This time the error states the DataCollector in the following method may not live long enough.

fn create_data_collector(
    &self,
    configuration_manager: &ConfigurationManager,
) -> Box<dyn DataCollector> {
    if let Some(api_key) = configuration_manager.get_api_key() {
        // The logging service should be injected as an arg,
        // but we'll see how to do that later
        Box::new(
            ApiDataCollector::new(
                api_key.to_string(),
                self.logging_service()
            )
        )
    } else {
        Box::new(SqlDataCollector::new(
            configuration_manager
                .get_database_connection_string()
                .expect("api key or connection string to be set")
                .to_string(),
        ))
    }
}

This error is the same as the last one, but with a different error message. The ApiDataCollector is generic over the logging service. Since the logging service is a reference type, because of it's scoped lifetime, ApiDataCollector now technically has a lifetime too. So the returned Box can potentially have a lifetime associated with it.

But boxes default to having the 'static lifetime. And the actual lifetime is correctly detected to be that of &self. However, &self has a shorter lifetime than 'static. Hence the error message of &self not living long enough.

We fix this by also having the Box have its lifetime linked to &self. And using the wildcard lifetime is again an easy way to do this.

fn create_data_collector(
    &self,
    configuration_manager: &ConfigurationManager,
) -> Box<dyn DataCollector + '_> {
    // Same implementation as before
}

Now we get another captures lifetime that does not appear in bounds on data_collector(). But we already know how to fix this with the wildcard lifetime.

pub fn data_collector(&self) -> impl DataCollector + '_ { ... }

With all the errors fixed, our main can now use a new scope as follow to run alert checks indefinitely in the background.

use std::thread::sleep;
use std::time::Duration;

fn main() {
    let dc = DependencyContainer::new();

    // Run forever in the background
    for i in 1.. {
        let alert_id = format!("Alert{}", i);

        let dc = dc.new_scope(&alert_id);
        let data_collector = dc.data_collector();
        let message_service = dc.message_service();

        let monitoring_system =
            MonitoringSystem::new(data_collector, message_service);

        monitoring_system.check_alert();

        sleep(Duration::from_secs(5));
    }
}
monitoring_system.rs
pub struct MonitoringSystem<D: DataCollector, M: MessageService> {
    data_collector: D,
    message_service: M,
}

impl<D: DataCollector, M: MessageService> MonitoringSystem<D, M> {
    pub fn new(data_collector: D, message_service: M) -> Self {
        MonitoringSystem {
            data_collector,
            message_service,
        }
    }

    // This function should be the only function with core business logic.
    // Thus, it should be under proper tests.
    // And it should not contain low-level details.
    // Which will make it easy to test.
    pub fn check_alert(&self) {
        let data = self.data_collector.collect_data();

        for d in data {
            if d.contains("2") {
                self.message_service.send_message(&d);
            }
        }
    }
}

This is the first section were we finally had to use generics.

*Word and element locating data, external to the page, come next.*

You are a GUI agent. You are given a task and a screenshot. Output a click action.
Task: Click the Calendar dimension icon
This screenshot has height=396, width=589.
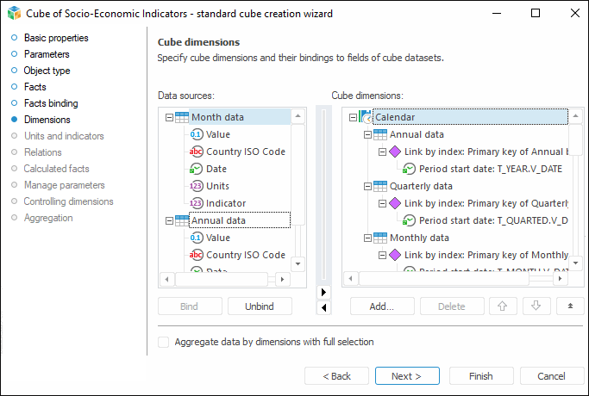pyautogui.click(x=366, y=117)
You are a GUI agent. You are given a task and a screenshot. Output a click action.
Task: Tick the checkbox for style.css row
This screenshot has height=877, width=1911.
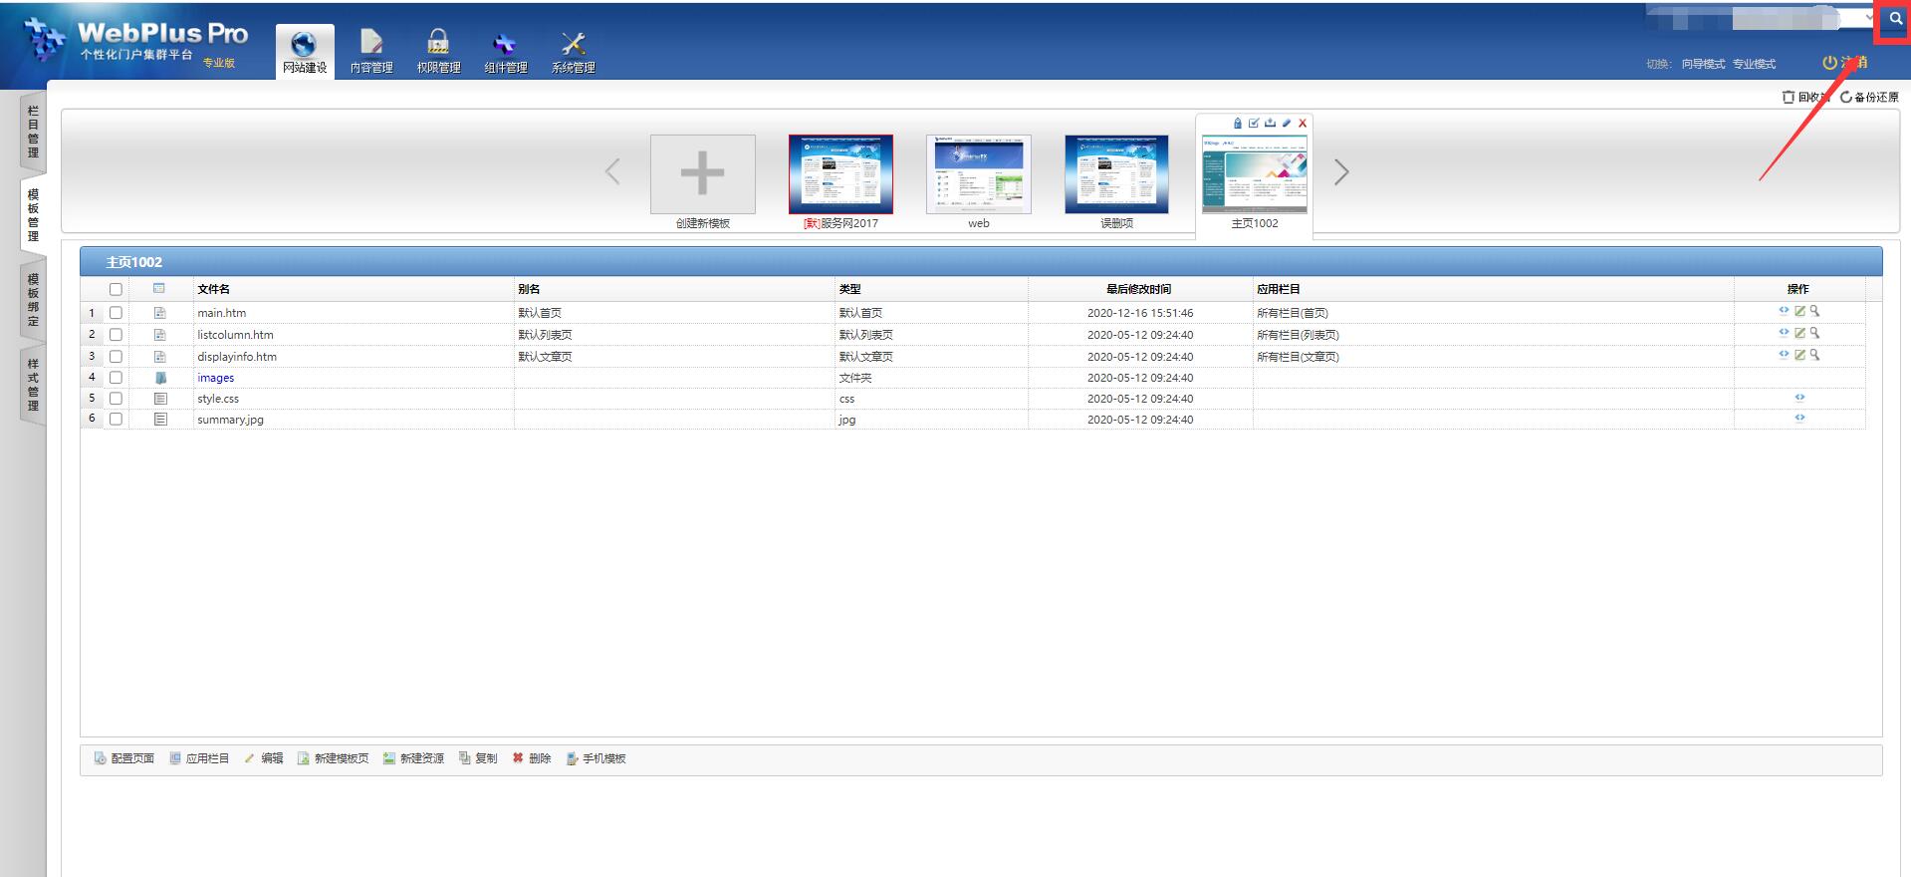click(x=116, y=399)
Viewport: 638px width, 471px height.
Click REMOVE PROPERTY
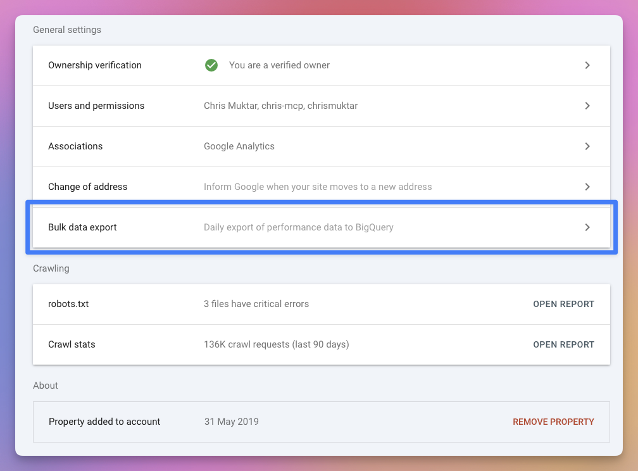coord(553,422)
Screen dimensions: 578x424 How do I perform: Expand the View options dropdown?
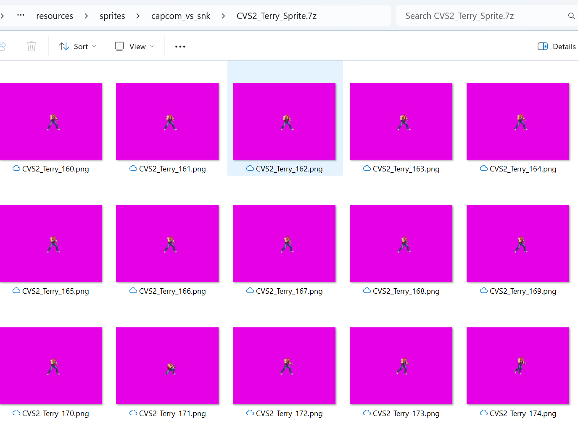click(x=135, y=46)
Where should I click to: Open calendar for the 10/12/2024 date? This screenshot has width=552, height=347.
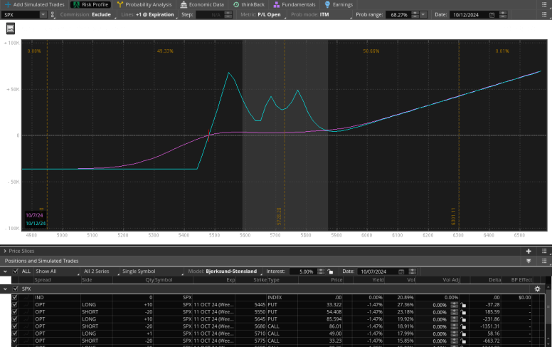click(x=492, y=14)
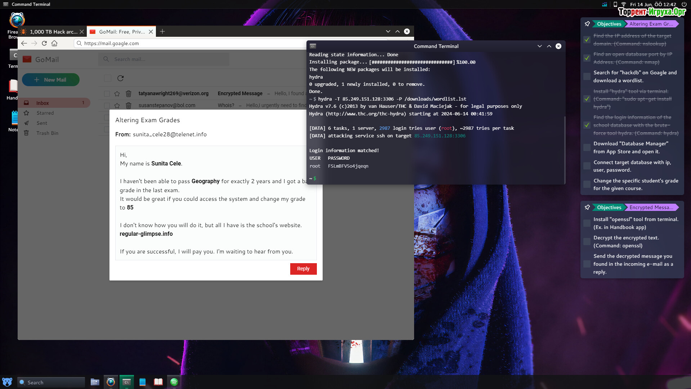Screen dimensions: 691x389
Task: Expand the Command Terminal window dropdown chevron
Action: (x=539, y=46)
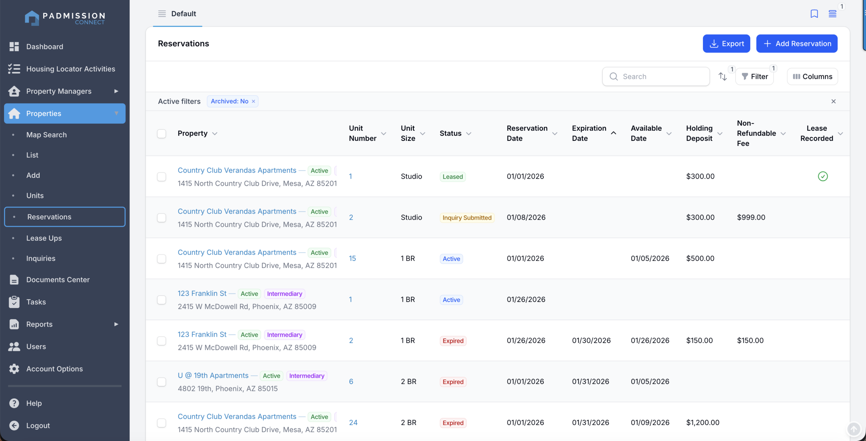
Task: Go to Tasks in the sidebar
Action: point(36,302)
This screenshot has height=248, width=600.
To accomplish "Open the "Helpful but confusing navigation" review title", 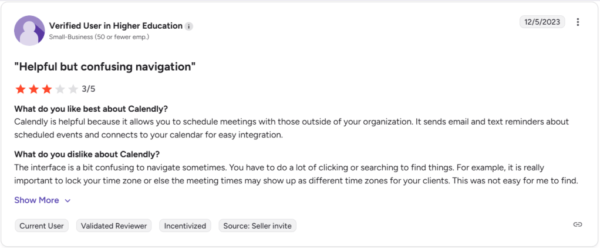I will coord(105,67).
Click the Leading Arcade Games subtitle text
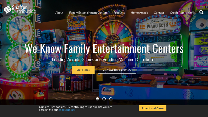Viewport: 208px width, 117px height. [104, 60]
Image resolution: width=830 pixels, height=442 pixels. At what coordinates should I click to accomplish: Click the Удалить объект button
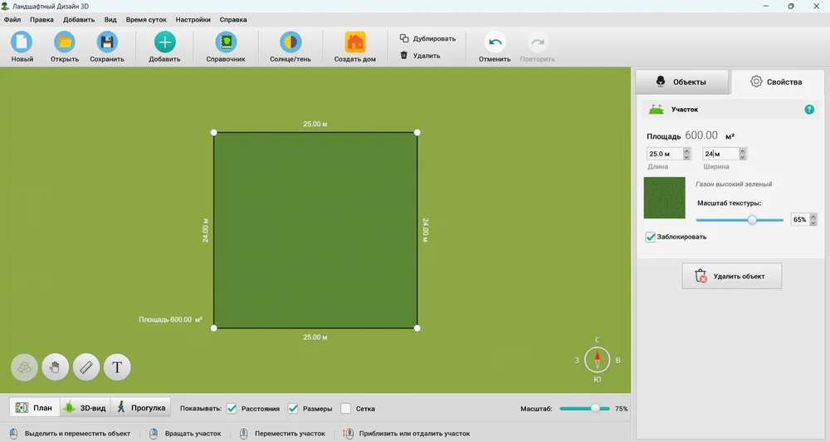point(731,276)
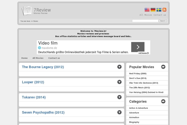Focus the search text field

[x=145, y=21]
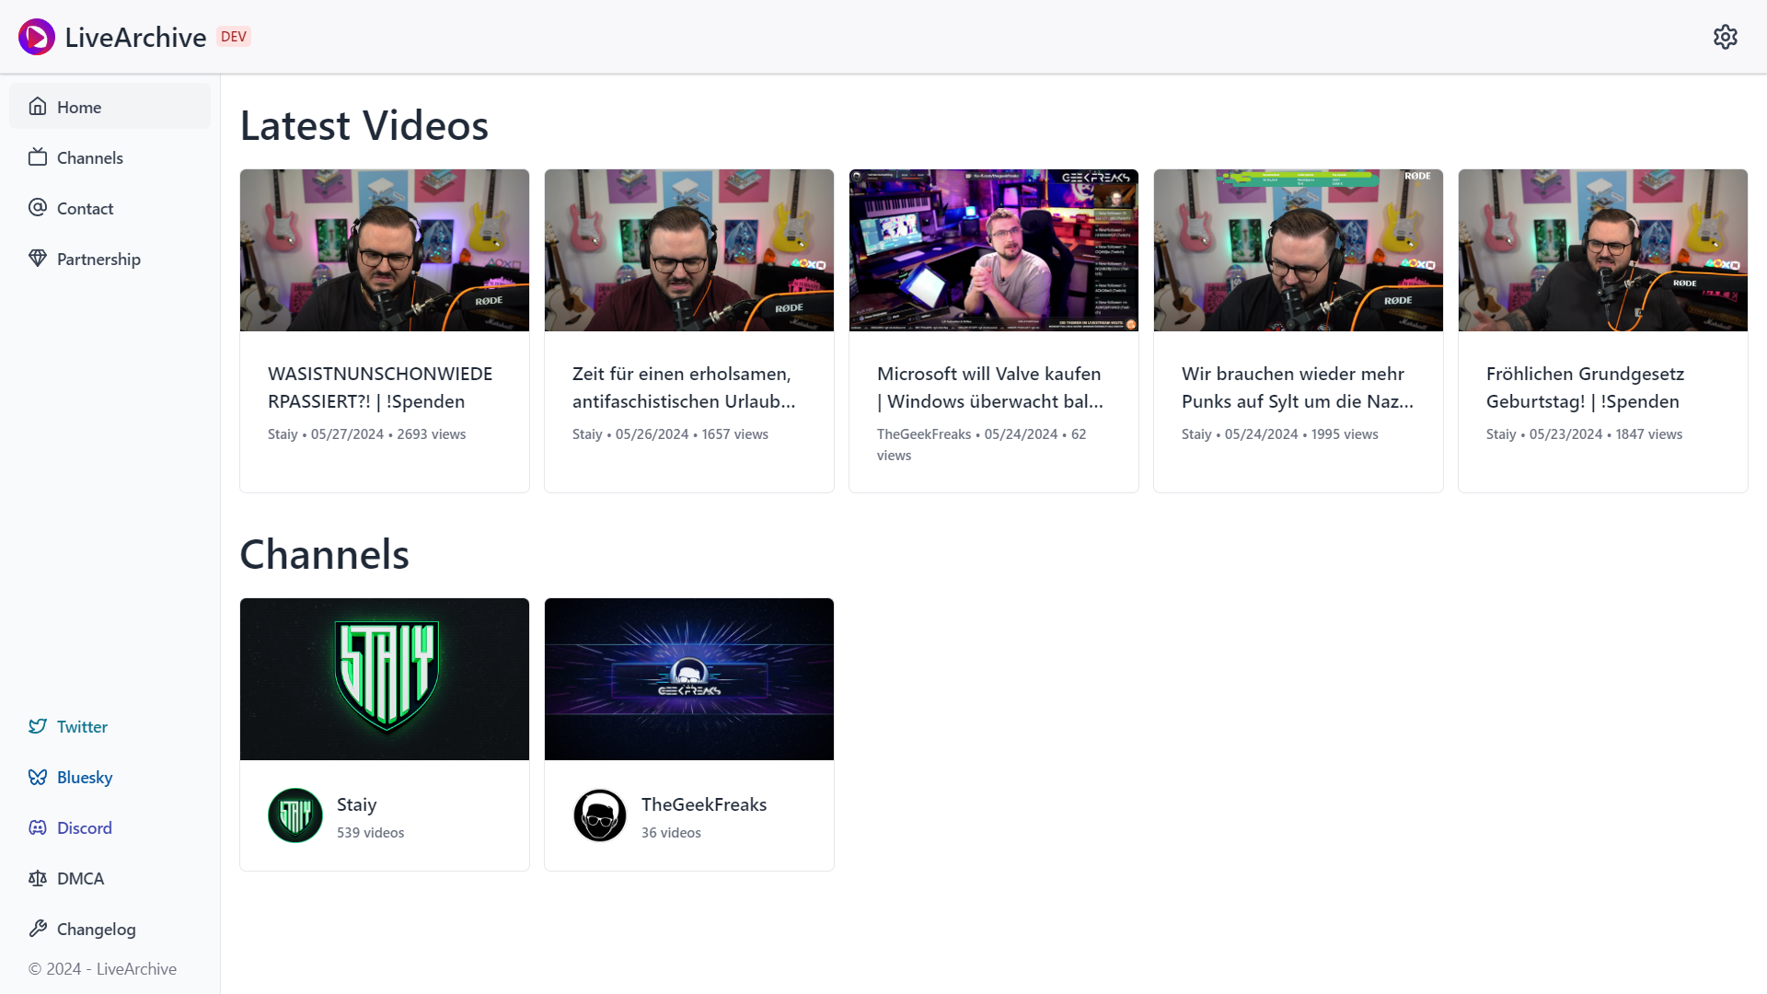Click the DMCA scales icon

pyautogui.click(x=38, y=878)
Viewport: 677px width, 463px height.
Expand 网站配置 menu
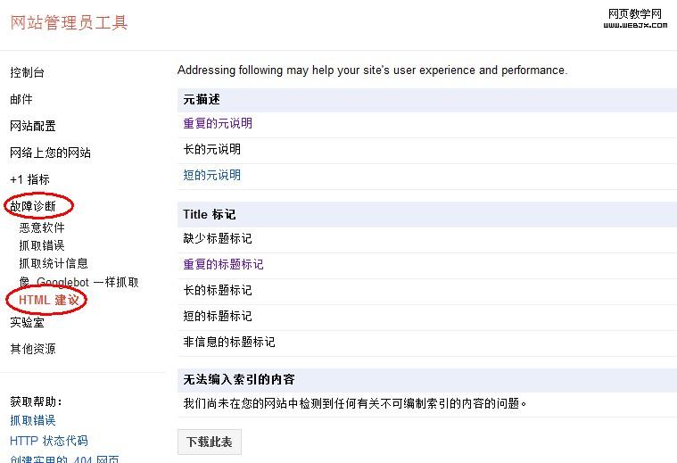point(33,126)
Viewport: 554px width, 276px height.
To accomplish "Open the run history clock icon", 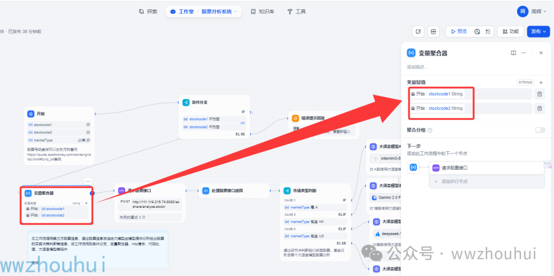I will coord(477,31).
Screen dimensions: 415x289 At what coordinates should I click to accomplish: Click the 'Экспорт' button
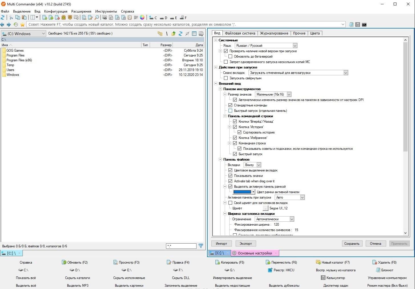click(x=246, y=244)
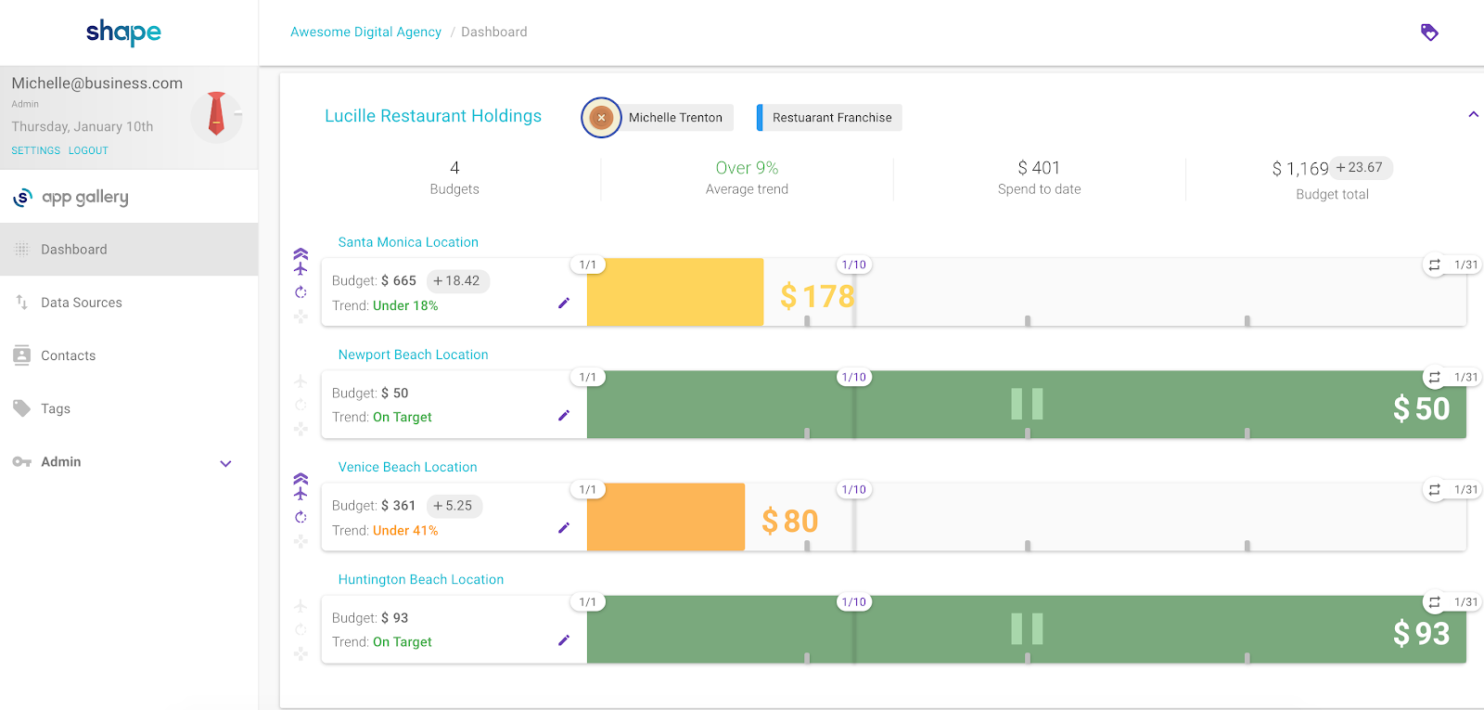Screen dimensions: 1484x710
Task: Remove the Michelle Trenton contact chip
Action: (x=601, y=118)
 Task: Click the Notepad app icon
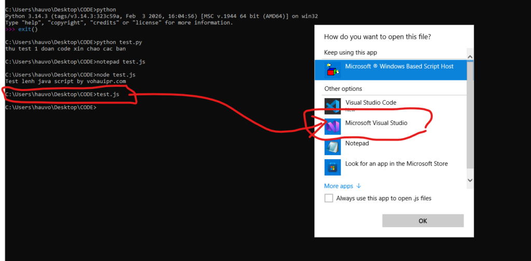(x=332, y=146)
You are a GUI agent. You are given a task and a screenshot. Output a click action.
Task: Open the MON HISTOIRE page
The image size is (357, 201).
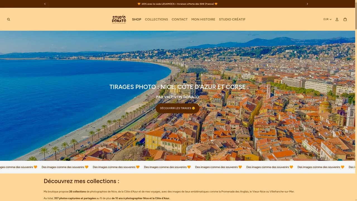203,19
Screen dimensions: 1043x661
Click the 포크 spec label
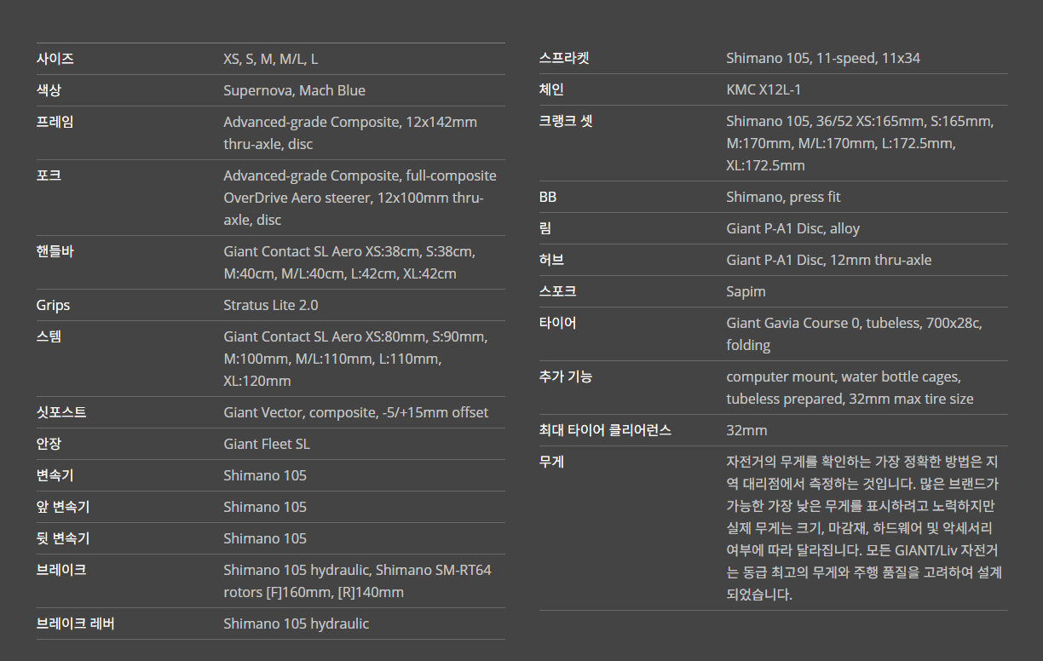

First to pass the logging service to the ApiDataCollector. And just now to pass a DataCollector and MessageService to the MonitoringSystem.

These make the code harder to write. But they can no longer be avoided. Luckily our DependencyContainer is still free of generics. And is therefore easy to pass around functions. Especially now that it supports scopes too.

Implementing Transient Dependencies

Lastly, we probably don't want to send the data points as is. We will want to give them some formatting, known as view. This responsibility does not belong with the data collector (if we change the data collector then we don't want the message formatting to change), nor does it belong to the message service (while an email might be an HTML message and slack message some markdown, the base contextual message should be the same for both... at least in this example).

So we will create a message builder next. It's a lightweight dependency which we can recreate whenever it is needed. This means a transient lifetime.

impl DependencyContainer {
    fn create_notification_message_builder(
        &self,
    ) -> impl NotificationMessageBuilder {
        DefaultNotificationMessageBuilder::new()
    }

    pub fn notification_message_builder(
        &self,
    ) -> impl NotificationMessageBuilder {
        self.create_notification_message_builder()
    }
}
notification_message_builder.rs
pub trait NotificationMessageBuilder {
    fn build_message(&self, alert: &str) -> String;
}

pub struct DefaultNotificationMessageBuilder;

impl DefaultNotificationMessageBuilder {
    pub fn new() -> Self {
        DefaultNotificationMessageBuilder
    }
}

impl NotificationMessageBuilder for DefaultNotificationMessageBuilder {
    fn build_message(&self, alert: &str) -> String {
        format!("Alert Notification: {}", alert)
    }
}
monitoring_system.rs
pub struct MonitoringSystem<
    D: DataCollector,
    M: MessageService,
    B: NotificationMessageBuilder,
> {
    data_collector: D,
    message_service: M,
    notification_message_builder: B,
}

impl<D: DataCollector, M: MessageService, B: NotificationMessageBuilder>
    MonitoringSystem<D, M, B>
{
    pub fn new(
        data_collector: D,
        message_service: M,
        notification_message_builder: B,
    ) -> Self {
        MonitoringSystem {
            data_collector,
            message_service,
            notification_message_builder,
        }
    }

    pub fn check_alert(&self) {
        let data = self.data_collector.collect_data();

        for d in data {
            if d.contains("2") {
                let message =
                    self.notification_message_builder.build_message(&d);
                self.message_service.send_message(&message);
            }
        }
    }
}

These are easy: we just need a method to return these. So no need to use OnceCell or store anything on our dependency container. Thus, these follow the pattern we've used for most of the start of this article.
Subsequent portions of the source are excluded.